Stored data:

'''

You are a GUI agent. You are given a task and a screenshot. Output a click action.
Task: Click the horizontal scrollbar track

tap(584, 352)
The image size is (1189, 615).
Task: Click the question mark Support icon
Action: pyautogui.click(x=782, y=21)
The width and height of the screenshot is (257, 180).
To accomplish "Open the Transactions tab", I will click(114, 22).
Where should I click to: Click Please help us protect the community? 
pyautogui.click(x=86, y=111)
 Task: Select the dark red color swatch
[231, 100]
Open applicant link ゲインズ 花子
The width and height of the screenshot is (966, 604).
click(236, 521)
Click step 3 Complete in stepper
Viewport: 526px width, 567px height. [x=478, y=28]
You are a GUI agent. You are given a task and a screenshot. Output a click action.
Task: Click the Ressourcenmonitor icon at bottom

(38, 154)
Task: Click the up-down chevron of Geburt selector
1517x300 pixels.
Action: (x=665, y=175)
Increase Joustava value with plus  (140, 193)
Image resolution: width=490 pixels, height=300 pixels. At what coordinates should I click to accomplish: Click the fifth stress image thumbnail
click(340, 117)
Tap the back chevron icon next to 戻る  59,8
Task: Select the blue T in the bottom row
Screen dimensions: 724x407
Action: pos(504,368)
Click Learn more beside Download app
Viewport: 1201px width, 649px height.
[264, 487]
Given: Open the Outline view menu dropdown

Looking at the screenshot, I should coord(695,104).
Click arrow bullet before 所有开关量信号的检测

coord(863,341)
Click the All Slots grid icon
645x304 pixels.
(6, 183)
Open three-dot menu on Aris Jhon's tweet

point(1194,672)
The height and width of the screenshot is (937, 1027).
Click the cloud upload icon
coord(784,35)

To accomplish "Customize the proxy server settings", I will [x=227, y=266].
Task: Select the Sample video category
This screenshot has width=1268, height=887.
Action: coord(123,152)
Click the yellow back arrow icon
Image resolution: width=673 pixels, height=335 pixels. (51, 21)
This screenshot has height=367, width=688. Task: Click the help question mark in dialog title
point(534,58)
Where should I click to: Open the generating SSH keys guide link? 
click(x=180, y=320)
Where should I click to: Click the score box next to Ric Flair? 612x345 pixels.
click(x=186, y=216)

'''

(What you will do):
Only the lines above starting with the one with "Task: Click the Ressourcenmonitor" and going through the one with "Click Learn more beside Download app" are to be copied, word for word and with both ends kept.

(Written solution):
Task: Click the Ressourcenmonitor icon at bottom

(38, 154)
Task: Click the up-down chevron of Geburt selector
1517x300 pixels.
Action: (x=665, y=175)
Increase Joustava value with plus  (140, 193)
Image resolution: width=490 pixels, height=300 pixels. At what coordinates should I click to accomplish: Click the fifth stress image thumbnail
click(340, 117)
Tap the back chevron icon next to 戻る  59,8
Task: Select the blue T in the bottom row
Screen dimensions: 724x407
Action: pos(504,368)
Click Learn more beside Download app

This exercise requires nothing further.